Directive>
Copy the material from its start through the line containing "[x=242, y=180]", swapping "thumbnail" for "image" and changing nothing else. Leave the pictures out.

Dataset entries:
######

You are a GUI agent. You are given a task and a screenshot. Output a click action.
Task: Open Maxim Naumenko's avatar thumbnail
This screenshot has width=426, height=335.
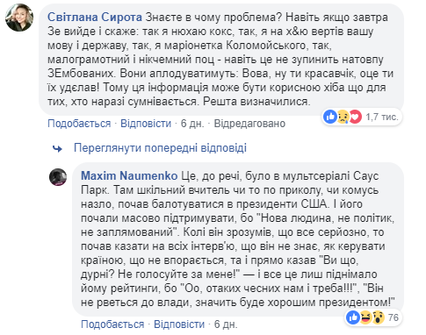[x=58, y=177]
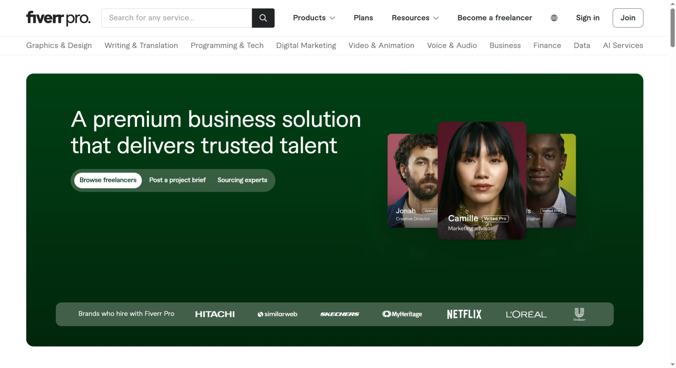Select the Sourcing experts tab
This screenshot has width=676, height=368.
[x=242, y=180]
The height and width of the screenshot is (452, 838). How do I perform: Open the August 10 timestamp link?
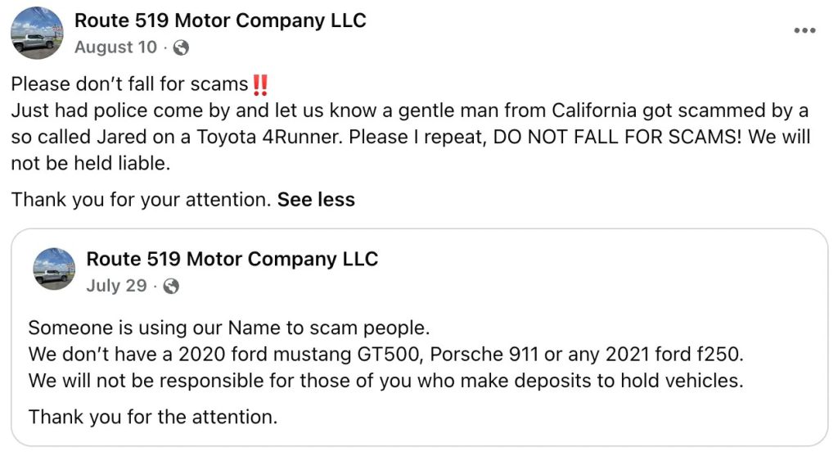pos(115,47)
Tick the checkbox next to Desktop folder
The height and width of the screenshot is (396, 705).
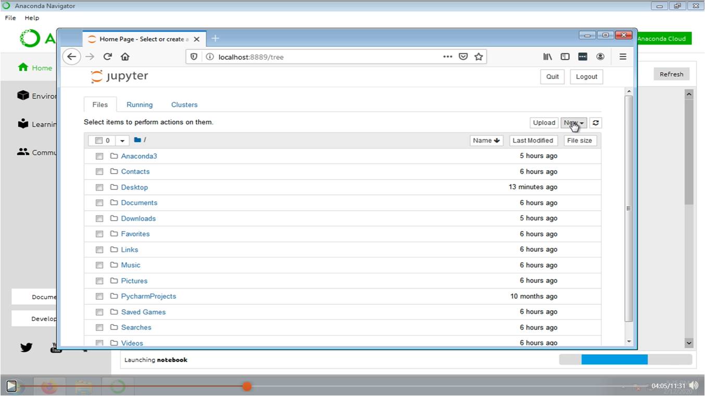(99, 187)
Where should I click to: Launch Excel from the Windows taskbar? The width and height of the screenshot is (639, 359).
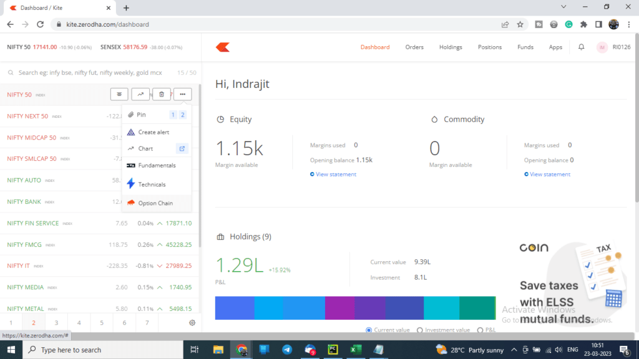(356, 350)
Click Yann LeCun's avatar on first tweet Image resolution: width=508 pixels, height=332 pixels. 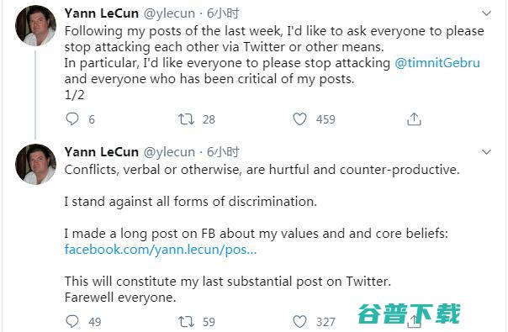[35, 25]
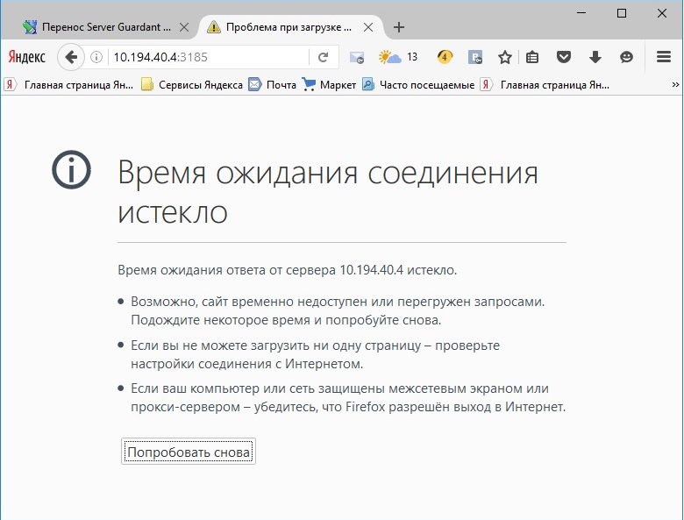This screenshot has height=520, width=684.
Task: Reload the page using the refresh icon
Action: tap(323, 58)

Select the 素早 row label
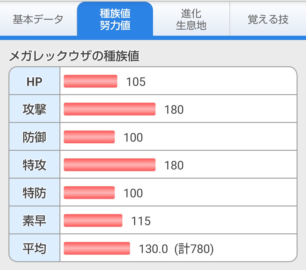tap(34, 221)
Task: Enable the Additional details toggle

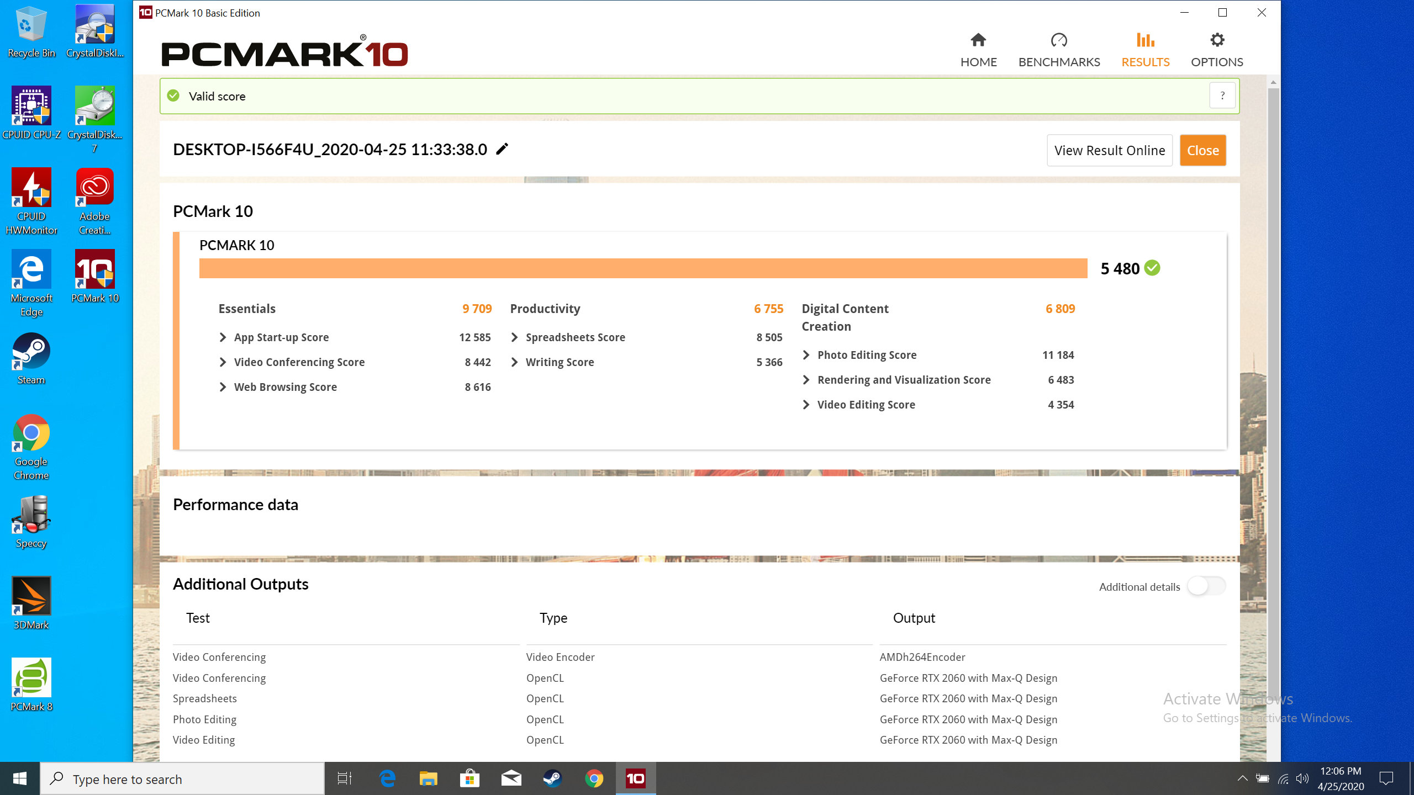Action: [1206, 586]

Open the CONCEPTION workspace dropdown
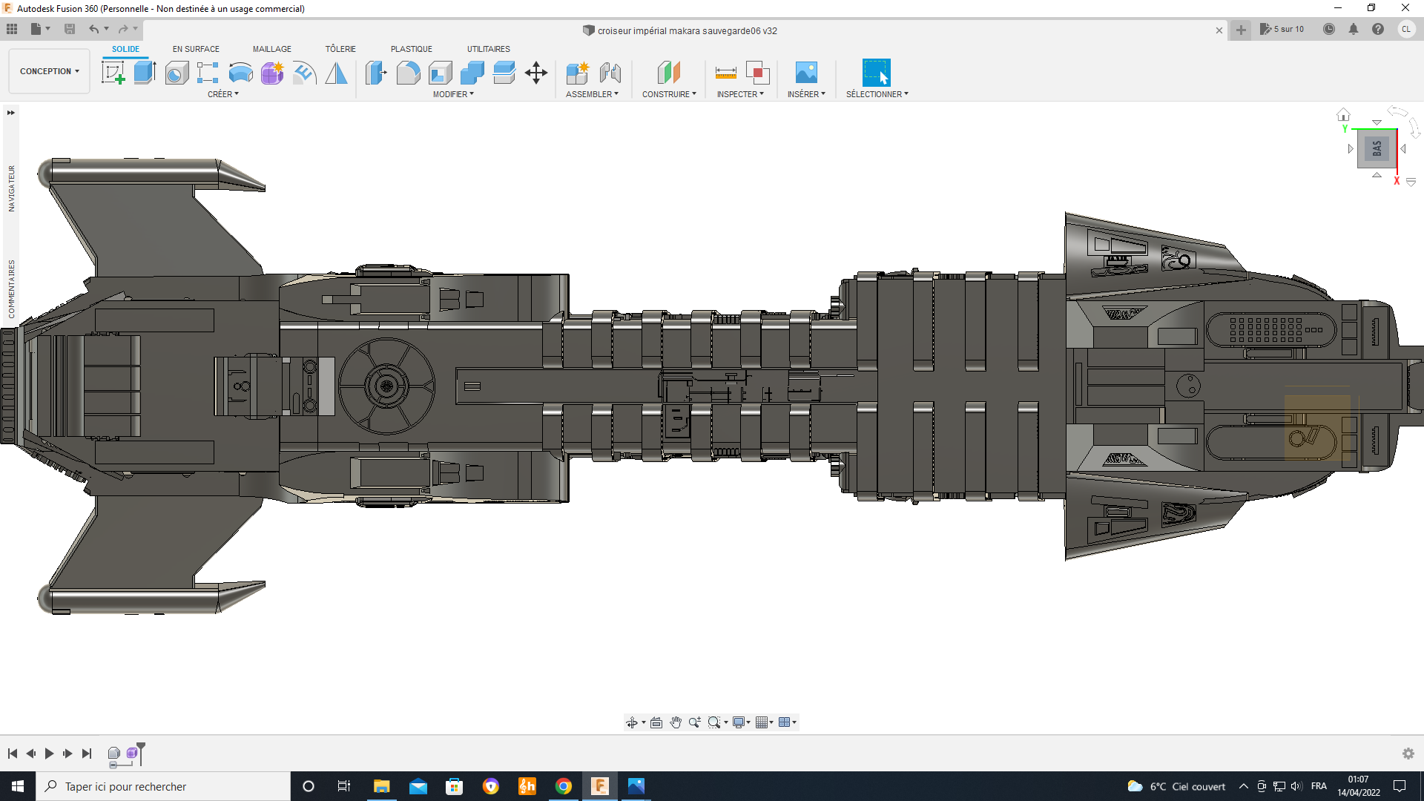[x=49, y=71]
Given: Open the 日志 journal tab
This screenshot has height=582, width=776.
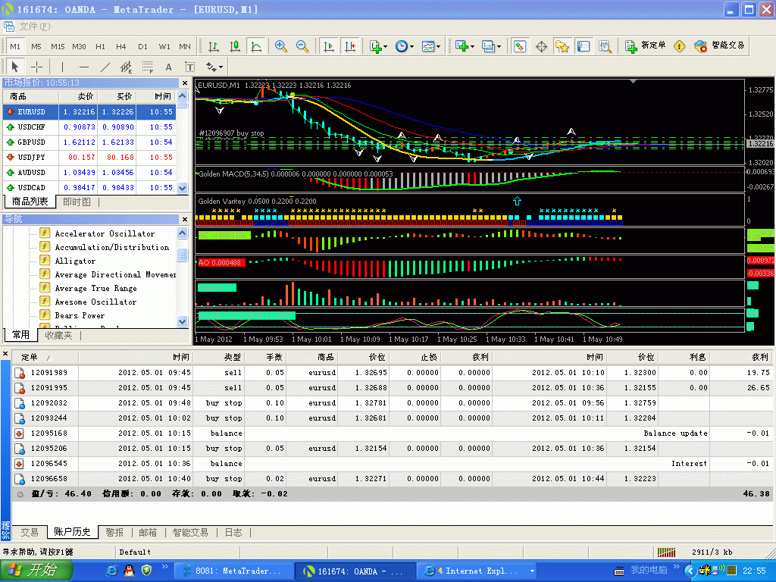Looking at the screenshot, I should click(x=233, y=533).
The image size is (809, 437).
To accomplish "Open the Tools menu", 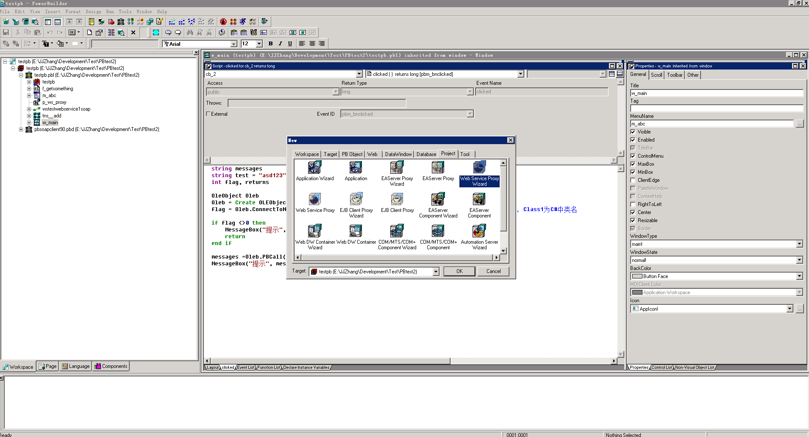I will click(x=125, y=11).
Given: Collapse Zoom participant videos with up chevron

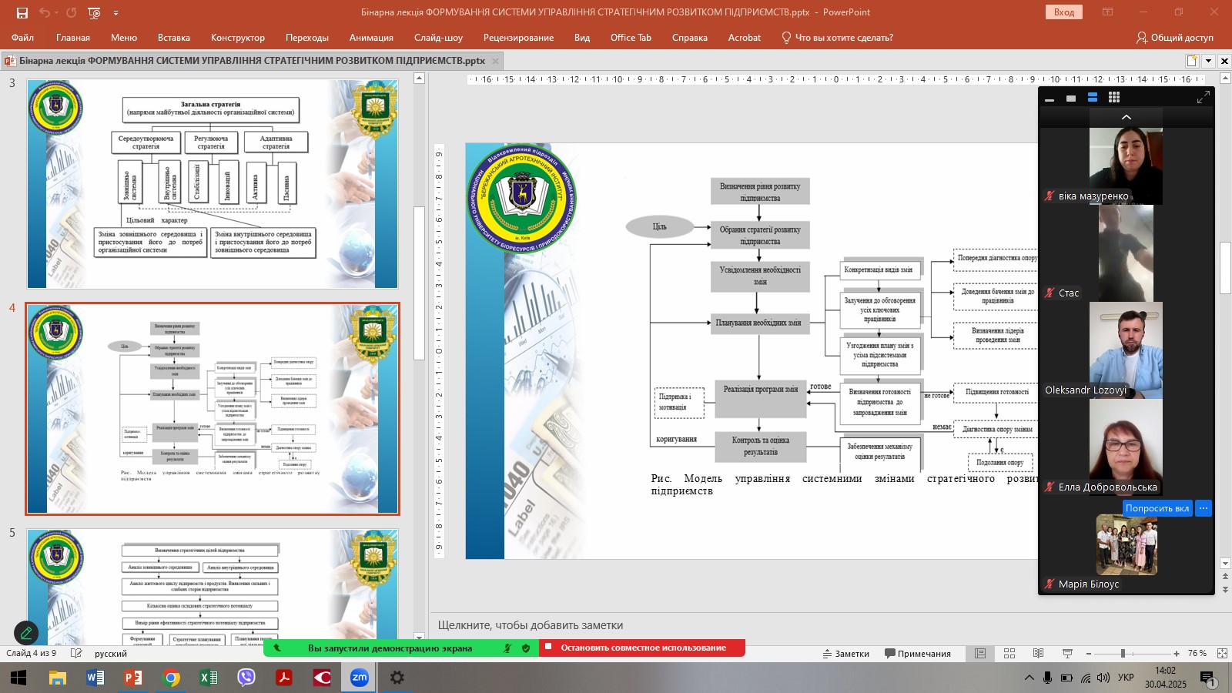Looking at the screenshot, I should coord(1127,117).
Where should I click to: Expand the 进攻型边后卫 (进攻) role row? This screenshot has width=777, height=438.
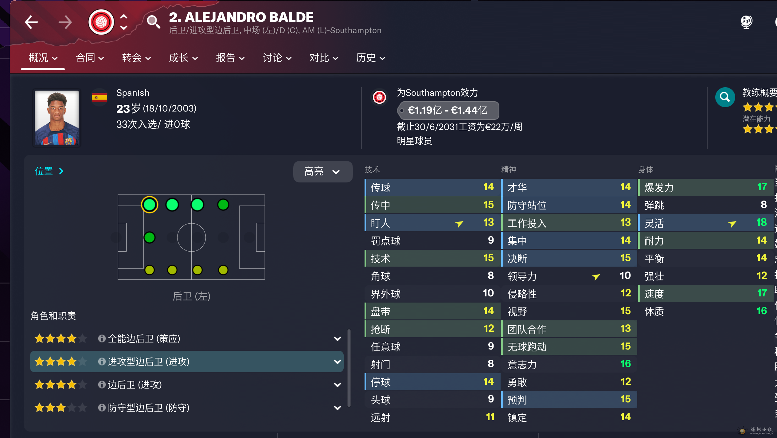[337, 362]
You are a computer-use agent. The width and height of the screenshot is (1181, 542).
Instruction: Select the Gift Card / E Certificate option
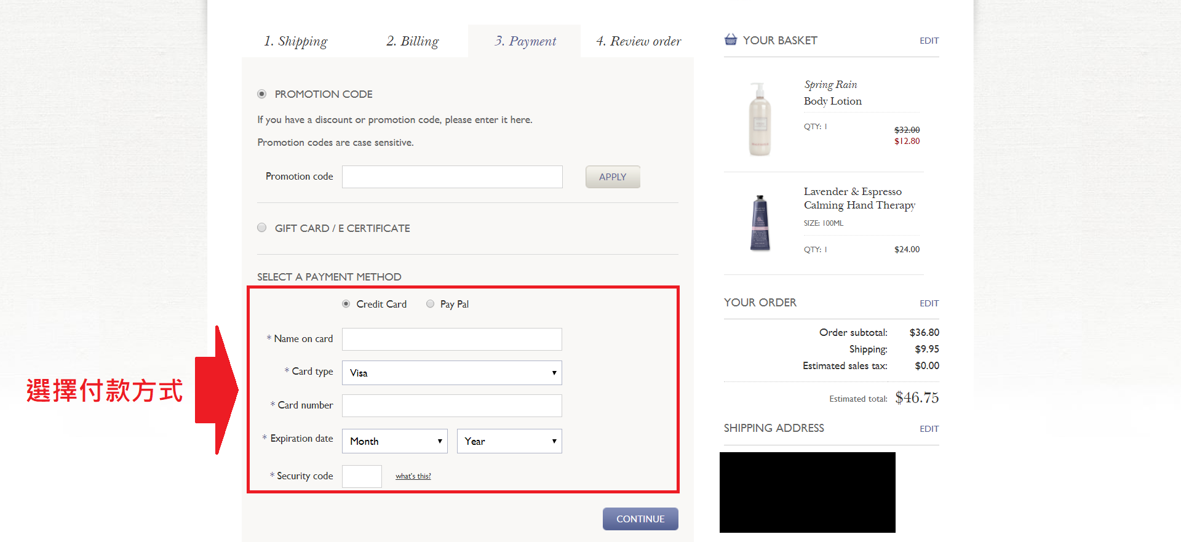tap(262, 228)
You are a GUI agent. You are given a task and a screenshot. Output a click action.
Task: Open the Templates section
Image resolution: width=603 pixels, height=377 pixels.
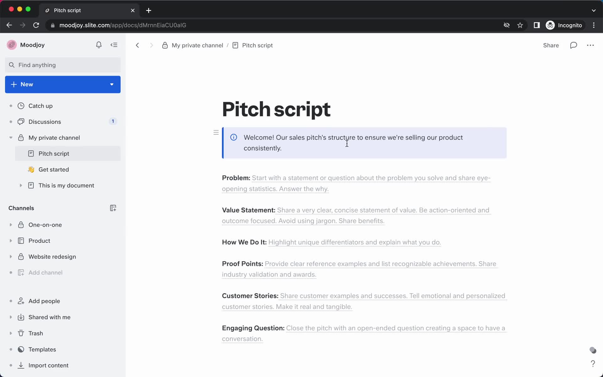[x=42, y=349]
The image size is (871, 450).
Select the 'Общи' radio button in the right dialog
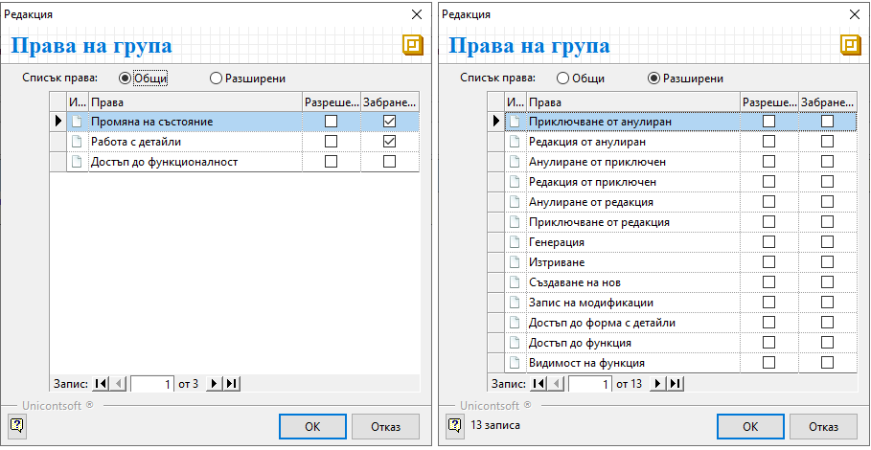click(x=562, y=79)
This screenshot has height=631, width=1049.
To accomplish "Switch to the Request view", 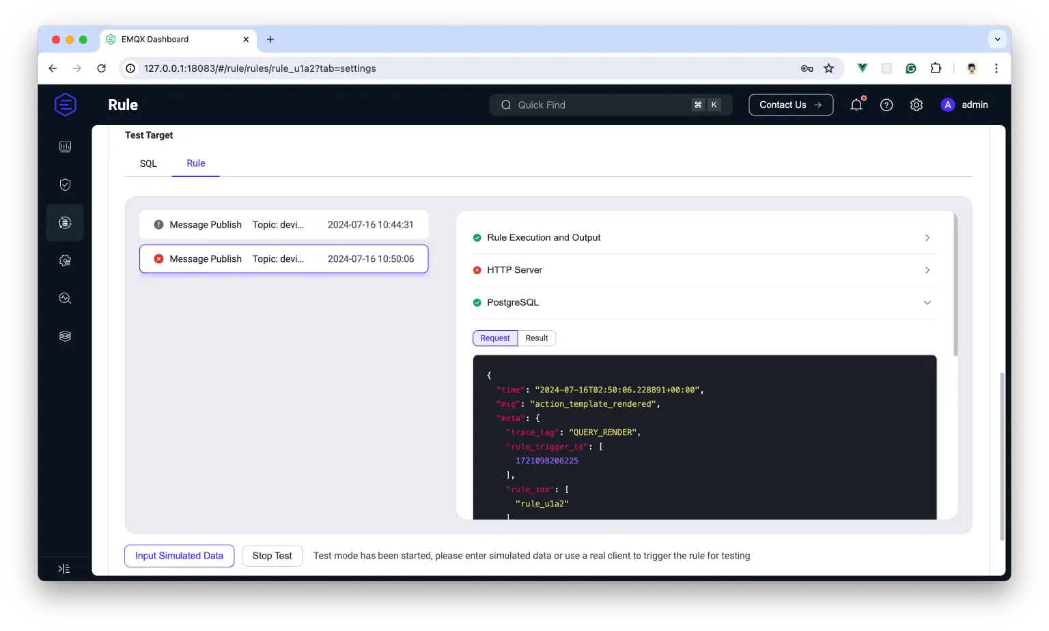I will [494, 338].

######

Solution to the exercise>
You are a GUI agent. You are given a task and a screenshot. Output a click action.
Task: Open Maxim Naumenko's avatar image
This screenshot has width=426, height=335.
[x=58, y=177]
Select the Sourcing experts tab
This screenshot has width=676, height=368.
[x=242, y=180]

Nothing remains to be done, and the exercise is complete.